» Goal of the exercise: In the passage below on unique ID formats, can you copy word for word the stretch that begins at the words "The severe tradeoff" and stops after "use UUID v4."?

UUID v4 — Random, Globally Unique, Coordination-Free
A UUID v4 is a 128-bit random number formatted as xxxxxxxx-xxxx-4xxx-yxxx-xxxxxxxxxxxx. The collision probability at 1 billion records is approximately 10⁻¹⁰ — effectively zero given the birthday problem at 2^122 scale. UUID v4 is the right choice when global uniqueness is paramount, IDs must be completely opaque, and no coordination between generators is possible.
The severe tradeoff is B-tree fragmentation at scale. UUID v4 is random, which means every insert targets a random position in the database index. At 500 million rows, almost every insert page-faults (the target leaf node is not in the buffer pool). This makes UUID v4 a serious performance hazard as a primary key for high-volume tables.
UUID v7 — Time-Ordered UUID Without the Performance Penalty
UUID v7 places a 48-bit Unix millisecond timestamp in the leading bits, followed by 74 bits of randomness. This makes UUID v7 lexicographically sortable — new records always insert near the rightmost leaf of the B-tree, preserving sequential locality. The collision probability remains negligible. RFC 9562 (2024) standardized UUID v7 and it is now the recommended UUID version for most database primary key use cases where you would otherwise use UUID v4.
Snowflake ID — 64-Bit, Time-Ordered, No Coordinator Needed
Twitter invented Snowflake in 2010 to generate IDs at millions per second across thousands of servers with zero inter-node coordination. A Snowflake ID packs three independent fields into a single 64-bit integer:
- 41 bits — Unix timestamp in milliseconds since a custom epoch (~69 years of ID space)
- 10 bits — machine/node ID (1,024 nodes supported)
- 12 bits — per-millisecond sequence counter per node (4,096 IDs per ms per node)
Across 1,024 nodes, that is roughly 4 million IDs per millisecond globally, with no shared state. IDs are naturally time-sorted, fit in a 64-bit integer (8 bytes — compact, fast to index), and are used by Twitter, Discord, Instagram, and LinkedIn in modified forms.
ULID — UUID Replacement With Built-In Sortability
ULID (Universally Unique Lexicographically Sortable Identifier) combines 48 bits of millisecond timestamp with 80 bits of randomness, encoded in Crockford Base32 to produce a 26-character string. It is URL-safe, case-insensitive, and lexicographically sortable. Designed as a drop-in UUID replacement for systems that need sortability in a human-readable string format without switching to an integer type.
NanoID — Compact, Cryptographically Random, URL-Safe
NanoID generates cryptographically secure random IDs using a configurable alphabet and length. The default output is 21 URL-safe characters (~149 bits of entropy), making it more compact and safer than UUID v4 for web-facing use. The tradeoff: NanoID is not sortable, requires an external library, and is not natively supported by database ID generation functions.
Hash-Based IDs — Deterministic Content-Addressed Keys
Take content (a URL, a file, a payload), compute SHA-256, truncate to N bytes, encode in Base62. This is deterministic: the same input always produces the same ID. Free deduplication — if you store the same URL twice, you compute the same ID and find the existing record without a lookup. Used in Git object IDs and CDN cache keys. Not suitable as a primary key without a unique constraint check — truncated hashes eventually collide as the namespace fills.

» Dataset records:

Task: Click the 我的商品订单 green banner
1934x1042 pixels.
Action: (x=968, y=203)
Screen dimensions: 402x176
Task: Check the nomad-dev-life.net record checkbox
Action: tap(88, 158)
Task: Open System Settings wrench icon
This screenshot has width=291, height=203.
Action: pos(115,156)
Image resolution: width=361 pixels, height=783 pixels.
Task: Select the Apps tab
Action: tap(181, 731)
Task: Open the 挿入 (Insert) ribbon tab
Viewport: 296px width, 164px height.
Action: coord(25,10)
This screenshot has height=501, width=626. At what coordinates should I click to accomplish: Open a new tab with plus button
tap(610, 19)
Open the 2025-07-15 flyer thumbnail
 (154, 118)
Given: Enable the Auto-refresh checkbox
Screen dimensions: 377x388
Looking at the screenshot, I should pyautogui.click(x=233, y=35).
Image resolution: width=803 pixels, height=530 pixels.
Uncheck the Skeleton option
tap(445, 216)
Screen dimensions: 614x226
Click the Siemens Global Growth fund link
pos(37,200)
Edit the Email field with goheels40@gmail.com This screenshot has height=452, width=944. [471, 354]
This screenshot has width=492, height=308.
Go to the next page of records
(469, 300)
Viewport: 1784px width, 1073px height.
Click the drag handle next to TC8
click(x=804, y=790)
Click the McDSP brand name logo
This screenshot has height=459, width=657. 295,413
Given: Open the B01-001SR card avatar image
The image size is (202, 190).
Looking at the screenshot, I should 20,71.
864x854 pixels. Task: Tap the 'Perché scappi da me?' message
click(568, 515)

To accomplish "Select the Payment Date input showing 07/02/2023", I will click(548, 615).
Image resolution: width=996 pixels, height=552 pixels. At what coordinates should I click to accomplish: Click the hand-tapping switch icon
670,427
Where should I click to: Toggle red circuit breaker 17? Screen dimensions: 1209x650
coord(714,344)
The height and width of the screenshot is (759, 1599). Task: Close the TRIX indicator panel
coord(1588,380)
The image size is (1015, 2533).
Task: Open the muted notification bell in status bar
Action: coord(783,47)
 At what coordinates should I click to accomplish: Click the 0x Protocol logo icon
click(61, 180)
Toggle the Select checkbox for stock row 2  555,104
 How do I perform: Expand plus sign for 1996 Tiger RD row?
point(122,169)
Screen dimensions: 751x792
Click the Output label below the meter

» Correct result:
The severe tradeoff is B-tree fragmentation at scale. UUID v4 is random, which means every insert targets a random position in the database index. At 500 million rows, almost every insert page-faults (the target leaf node is not in the buffer pool). This makes UUID v4 a serious performance hazard as a primary key for high-volume tables.
UUID v7 — Time-Ordered UUID Without the Performance Penalty
UUID v7 places a 48-bit Unix millisecond timestamp in the leading bits, followed by 74 bits of randomness. This makes UUID v7 lexicographically sortable — new records always insert near the rightmost leaf of the B-tree, preserving sequential locality. The collision probability remains negligible. RFC 9562 (2024) standardized UUID v7 and it is now the recommended UUID version for most database primary key use cases where you would otherwise use UUID v4.